● **Text shown**:
□ □ □ □
This page provides a tutorial on creating a Procedural Ground Dust simulation in 3ds Max.
In this tutorial we explore how to create dust-like simulation using Phoenix FD smoke. We go through setting the right simulation units, appropriate geometry dimensions and scene setup suggestions. Most importantly, we guide you through how to make a realistic sand smoke coming up as the horses step on the ground using VrayDistanceTex, VRayCompTex and Smoke texture maps as a mask for the smoke emit. We compare how different values of some crucial parameters change the whole simulation's look.
Using multiple animated geometry meshes, we show how Phoenix FD handles large scale smoke simulations during animation.
Scale is crucial for the behavior of any simulation. The real-world size of the Simulator in units is important for the simulation dynamics. Large-scale simulations appear to move more slowly, while mid-to-small scale simulations have lots of vigorous movement. When you create your Simulator, you must check the Grid rollout where the real-world extents of the Simulator are shown. If the size of the Simulator in the scene cannot be changed, you can cheat the solver into working as if the scale is larger or smaller by changing the Scene Scale option in the Grid rollout.
The Phoenix FD solver is not affected by how you choose to view the Display Unit Scale - it is just a matter of convenience.
The horses used in the simulation are modeled in centimeters and throughout the fluid simulation we keep using the same unit. If you want to simulate a massive scene, then you might consider using meters.
Go to Customize > Units Setup and set Display Unit Scale to Metric Centimeters.
Also, set the System Units such that 1 Unit equals 1 Centimeter.
The horse's geometry is modeled with the following dimensions - 196 cm in height, 244 cm in length and width of 60 cm.
Since the simulation scene requires usage of hundreds of horses, the horses' animated geometry is firstly exported to alembic file.
There is also a single animated horse exported to an alembic file to use during the development stage.
□ □ □ □
● **Supplied data**:
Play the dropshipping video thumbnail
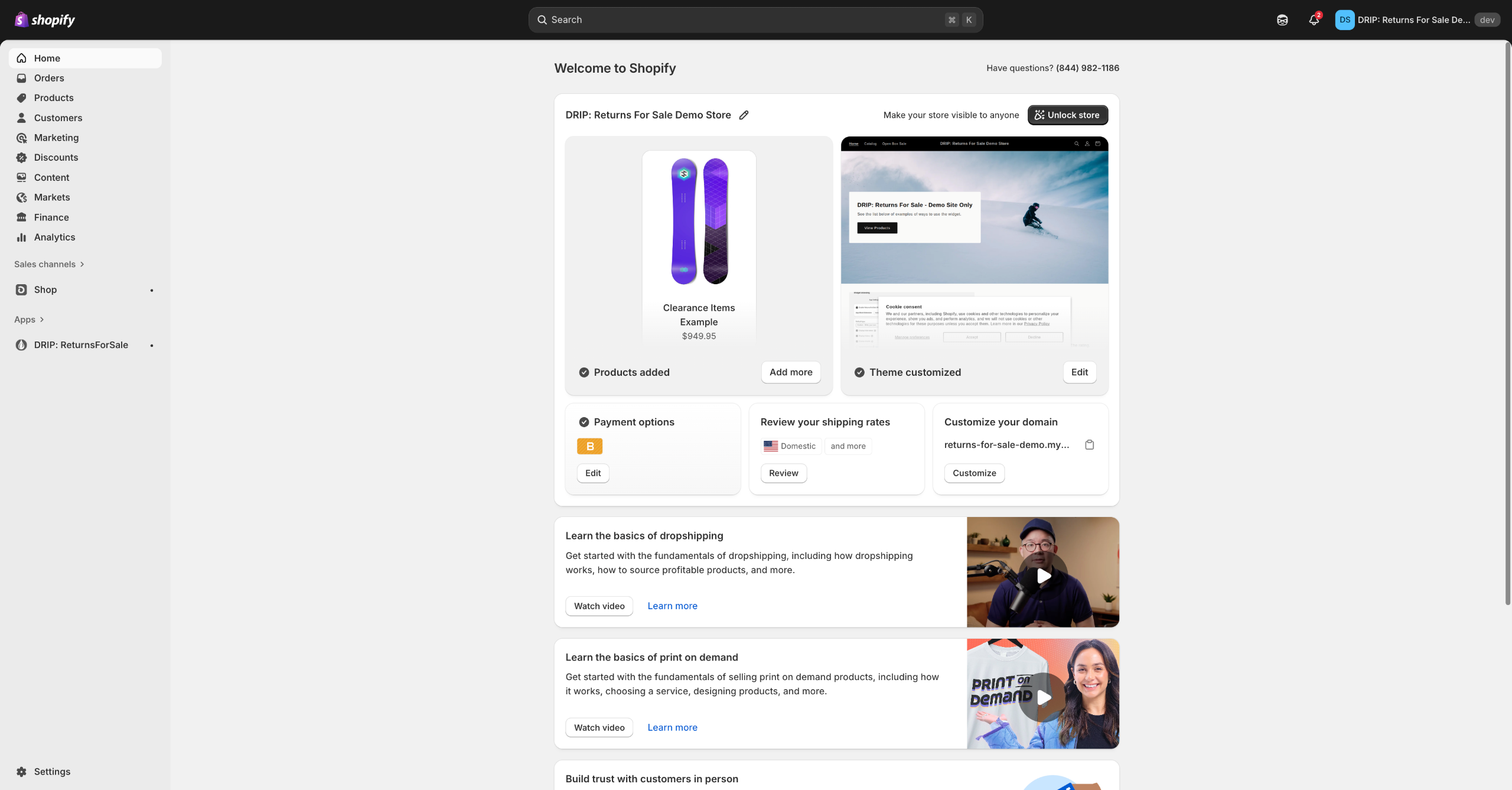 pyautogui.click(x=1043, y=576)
□ □ □ □
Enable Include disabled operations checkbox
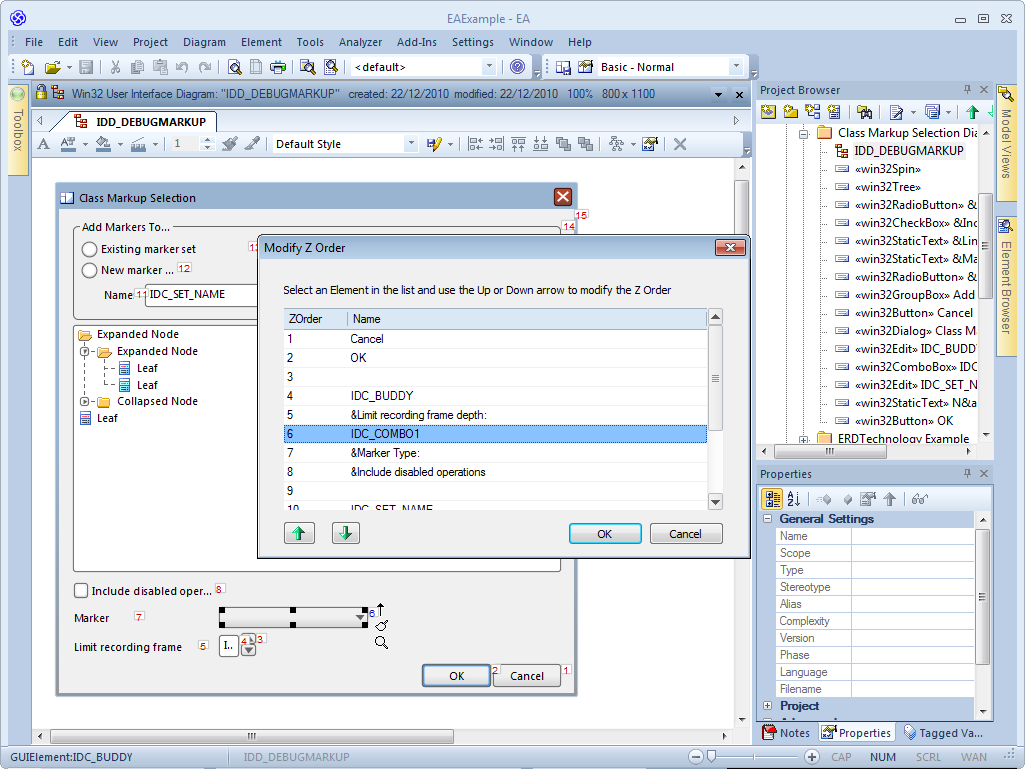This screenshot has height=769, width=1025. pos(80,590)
□ □ □ □
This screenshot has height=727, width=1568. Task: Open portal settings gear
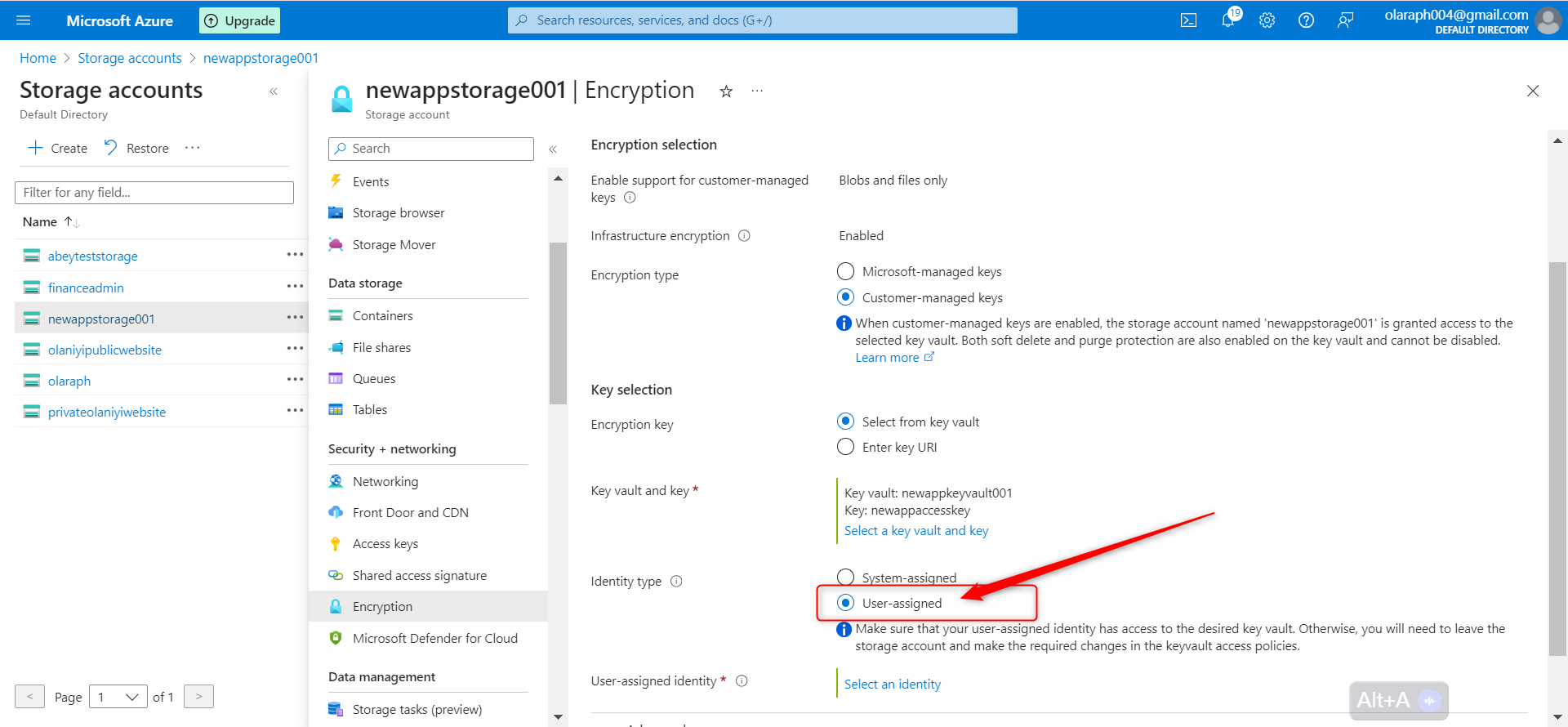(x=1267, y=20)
□ □ □ □
● **Do this**:
Please answer these questions using the ground dust tutorial, one answer per line:
1. Which option in the Grid rollout can make the solver work as if the scale were larger or smaller?
2. How long is the horse geometry?
3. To what kind of file is the horses' animated geometry first exported?

● **Completed exercise**:
1. Scene Scale
2. 244 cm
3. An alembic file